*本文*:

%%

「お父さんがいる休日」が、いちばん孤独だった
「土日もワンオペ」の正体
平日のワンオペは、まだいい。
「今日は私が一人で回す日」と、最初から覚悟が決まっているからだ。
朝から晩まで、子どものことも、食事も、家事も、全部ひとり。
大変だけれど、ある意味では分かりやすい。
でも、土日は違う。
リビングの向こうの別室には、夫がいる。
子どもだって、お父さんが嫌いなわけじゃない。
それなのに、朝。
「あっち!」
「ばいばい!」
子どもの何気ない一言をきっかけに、夫がスッとパソコン部屋へ消えていく。
その瞬間、
「家に誰かいるのに、私はひとり」
という、なんともいえない状態が完成する。
これが、土日ワンオペのしんどさなのかもしれない。
子どもは、ただそのときの気分で「あっち」と言っているだけ。
夫も、たぶん傷ついている。
私だって、夫を追い出したいわけじゃない。
むしろ、
「ねえ、少しリビングに戻ってきてよ」
と言いたい。
でも、もし戻ってきたところで、また子どもが「あっち!」と言ったらどうしよう。
夫だって気まずいだろう。
そう考えているうちに、結局なにも言えなくなる。
誰も悪くない。
誰も悪者にしたくない。
だからこそ、行き場のないイライラだけが残る。
「お父さんがいる休日」なら、少しは楽になるはず。
一緒に子どもを見て、ちょっと交代して、ひと息つけるはず。
そんな、世間一般の「家族の休日」をどこかで期待している自分がいる。
でも現実には、夫は家にいる。
いるのに、育児を頼める状態ではない。
その「いるのに頼れない」という状況が、かえって孤独を強くする。
平日のワンオペなら、
「今日は私がやるしかない」
で終わる。
でも土日は、
「夫がいるのに、私が全部やっている」
という気持ちになってしまう。
たぶん、これが私にとっての「土日もワンオペ」の正体なのだと思う。

%%

*問題*:
A. 本文を読んで、次の質問に答えてください。
(i) 子どもの一言をきっかけに、夫はどこへ消えていきますか。
(ii) 朝、子どもが言う二つの言葉は何ですか。
(iii) 平日のワンオペなら、どんな言葉で終わりますか。
B. 本文の「朝から晩まで、子どものことも、食事も、家事も、全部ひとり。」から「子どもは、ただそのときの気分で「あっち」と言っているだけ。」までを、そのまま抜き出してください。

集めたデータ
%%

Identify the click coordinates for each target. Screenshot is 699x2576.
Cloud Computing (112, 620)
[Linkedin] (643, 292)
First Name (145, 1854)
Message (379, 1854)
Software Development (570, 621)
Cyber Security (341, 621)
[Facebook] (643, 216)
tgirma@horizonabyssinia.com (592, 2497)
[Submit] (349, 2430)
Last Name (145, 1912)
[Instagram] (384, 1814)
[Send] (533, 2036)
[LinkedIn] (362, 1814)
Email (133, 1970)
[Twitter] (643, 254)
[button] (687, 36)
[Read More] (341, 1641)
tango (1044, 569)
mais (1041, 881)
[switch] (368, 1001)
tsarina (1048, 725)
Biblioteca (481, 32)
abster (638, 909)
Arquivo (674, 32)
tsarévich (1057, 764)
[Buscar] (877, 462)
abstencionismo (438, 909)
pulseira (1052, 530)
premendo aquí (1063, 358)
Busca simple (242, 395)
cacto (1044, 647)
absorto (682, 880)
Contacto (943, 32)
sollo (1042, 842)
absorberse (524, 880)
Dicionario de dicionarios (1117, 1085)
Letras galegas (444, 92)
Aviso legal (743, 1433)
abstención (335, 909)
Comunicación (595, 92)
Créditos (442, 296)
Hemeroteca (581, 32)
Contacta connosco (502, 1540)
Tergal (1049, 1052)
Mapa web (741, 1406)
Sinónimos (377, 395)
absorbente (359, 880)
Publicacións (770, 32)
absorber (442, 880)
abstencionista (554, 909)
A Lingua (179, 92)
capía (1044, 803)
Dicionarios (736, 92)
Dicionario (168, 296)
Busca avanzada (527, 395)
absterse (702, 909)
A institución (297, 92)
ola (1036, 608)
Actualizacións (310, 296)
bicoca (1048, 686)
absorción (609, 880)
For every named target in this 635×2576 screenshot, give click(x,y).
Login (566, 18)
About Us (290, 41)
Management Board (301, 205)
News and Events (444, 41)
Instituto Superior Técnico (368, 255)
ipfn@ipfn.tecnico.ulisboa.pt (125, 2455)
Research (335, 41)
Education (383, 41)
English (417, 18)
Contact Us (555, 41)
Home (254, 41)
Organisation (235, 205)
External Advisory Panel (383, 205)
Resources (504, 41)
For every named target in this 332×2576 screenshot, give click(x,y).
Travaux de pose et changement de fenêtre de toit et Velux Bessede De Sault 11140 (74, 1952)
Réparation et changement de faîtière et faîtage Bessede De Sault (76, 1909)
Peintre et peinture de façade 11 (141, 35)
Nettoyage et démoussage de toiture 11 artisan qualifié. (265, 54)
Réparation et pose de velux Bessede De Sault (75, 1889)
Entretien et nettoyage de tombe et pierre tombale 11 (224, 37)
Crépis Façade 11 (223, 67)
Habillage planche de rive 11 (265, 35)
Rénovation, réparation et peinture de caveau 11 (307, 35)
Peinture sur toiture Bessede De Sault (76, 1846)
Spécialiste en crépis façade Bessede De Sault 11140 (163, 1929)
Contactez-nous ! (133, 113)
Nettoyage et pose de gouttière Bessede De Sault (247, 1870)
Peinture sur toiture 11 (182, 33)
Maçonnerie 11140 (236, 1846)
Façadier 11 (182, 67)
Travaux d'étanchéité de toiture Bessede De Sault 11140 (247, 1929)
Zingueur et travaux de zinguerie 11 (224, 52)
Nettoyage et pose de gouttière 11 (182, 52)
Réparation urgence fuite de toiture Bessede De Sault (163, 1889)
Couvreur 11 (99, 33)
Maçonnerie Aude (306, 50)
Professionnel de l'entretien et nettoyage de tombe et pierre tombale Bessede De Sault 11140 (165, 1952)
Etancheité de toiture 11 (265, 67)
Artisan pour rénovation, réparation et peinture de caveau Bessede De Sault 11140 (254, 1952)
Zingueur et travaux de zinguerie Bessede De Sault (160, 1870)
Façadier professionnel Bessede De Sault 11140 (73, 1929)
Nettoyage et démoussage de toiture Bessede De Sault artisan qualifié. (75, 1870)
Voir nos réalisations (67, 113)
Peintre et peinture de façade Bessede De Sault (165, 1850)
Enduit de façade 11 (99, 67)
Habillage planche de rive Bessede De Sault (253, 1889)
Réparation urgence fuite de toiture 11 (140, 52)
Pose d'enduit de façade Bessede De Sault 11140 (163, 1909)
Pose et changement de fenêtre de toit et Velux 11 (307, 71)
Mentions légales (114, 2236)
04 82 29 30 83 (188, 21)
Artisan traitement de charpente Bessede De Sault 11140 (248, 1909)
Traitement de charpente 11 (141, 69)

%%

*解答*:
A.
(i) パソコン部屋
(ii) 「あっち!」と「ばいばい!」
(iii) 「今日は私がやるしかない」

B.
朝から晩まで、子どものことも、食事も、家事も、全部ひとり。
大変だけれど、ある意味では分かりやすい。
でも、土日は違う。
リビングの向こうの別室には、夫がいる。
子どもだって、お父さんが嫌いなわけじゃない。
それなのに、朝。
「あっち!」
「ばいばい!」
子どもの何気ない一言をきっかけに、夫がスッとパソコン部屋へ消えていく。
その瞬間、
「家に誰かいるのに、私はひとり」
という、なんともいえない状態が完成する。
これが、土日ワンオペのしんどさなのかもしれない。
子どもは、ただそのときの気分で「あっち」と言っているだけ。